What is expected: Return these lines exactly as they appear, starting at the line that contains "The width and height of the screenshot is (505, 808)." and ending at the line that contains "click(x=159, y=272)".

# # # # #

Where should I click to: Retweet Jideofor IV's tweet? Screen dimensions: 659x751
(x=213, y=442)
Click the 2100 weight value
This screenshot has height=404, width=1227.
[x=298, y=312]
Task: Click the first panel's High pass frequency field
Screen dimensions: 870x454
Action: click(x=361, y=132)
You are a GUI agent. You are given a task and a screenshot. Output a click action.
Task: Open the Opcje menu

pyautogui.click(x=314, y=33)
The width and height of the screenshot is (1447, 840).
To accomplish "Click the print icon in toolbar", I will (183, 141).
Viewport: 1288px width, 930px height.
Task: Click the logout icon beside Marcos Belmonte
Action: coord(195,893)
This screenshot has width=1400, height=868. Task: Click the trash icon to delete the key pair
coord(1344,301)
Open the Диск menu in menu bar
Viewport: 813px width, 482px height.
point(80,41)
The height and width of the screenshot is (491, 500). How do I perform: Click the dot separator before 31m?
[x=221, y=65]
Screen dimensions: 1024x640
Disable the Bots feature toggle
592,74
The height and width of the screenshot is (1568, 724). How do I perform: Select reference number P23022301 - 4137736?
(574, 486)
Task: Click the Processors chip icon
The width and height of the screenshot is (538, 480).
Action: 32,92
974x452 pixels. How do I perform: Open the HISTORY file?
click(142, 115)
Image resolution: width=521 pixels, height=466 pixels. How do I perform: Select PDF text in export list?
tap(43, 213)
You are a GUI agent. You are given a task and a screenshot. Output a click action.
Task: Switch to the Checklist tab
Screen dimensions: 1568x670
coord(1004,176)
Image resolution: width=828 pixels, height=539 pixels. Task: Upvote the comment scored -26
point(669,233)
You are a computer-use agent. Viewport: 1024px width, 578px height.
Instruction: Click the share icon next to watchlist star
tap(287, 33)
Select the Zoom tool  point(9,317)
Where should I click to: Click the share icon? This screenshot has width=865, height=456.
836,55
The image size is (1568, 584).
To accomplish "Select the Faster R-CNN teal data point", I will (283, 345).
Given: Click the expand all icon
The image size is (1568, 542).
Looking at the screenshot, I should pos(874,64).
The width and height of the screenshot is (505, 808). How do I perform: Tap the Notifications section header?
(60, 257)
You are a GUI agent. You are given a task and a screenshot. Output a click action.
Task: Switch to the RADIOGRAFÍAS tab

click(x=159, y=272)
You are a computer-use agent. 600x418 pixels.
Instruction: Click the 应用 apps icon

# # # # #

Exercise result:
The width and height of the screenshot is (505, 808). How do I perform: Tap the Notifications section header?
(60, 257)
You are a GUI agent. You are given a task and a screenshot. Output a click action.
Task: Switch to the RADIOGRAFÍAS tab

click(x=159, y=272)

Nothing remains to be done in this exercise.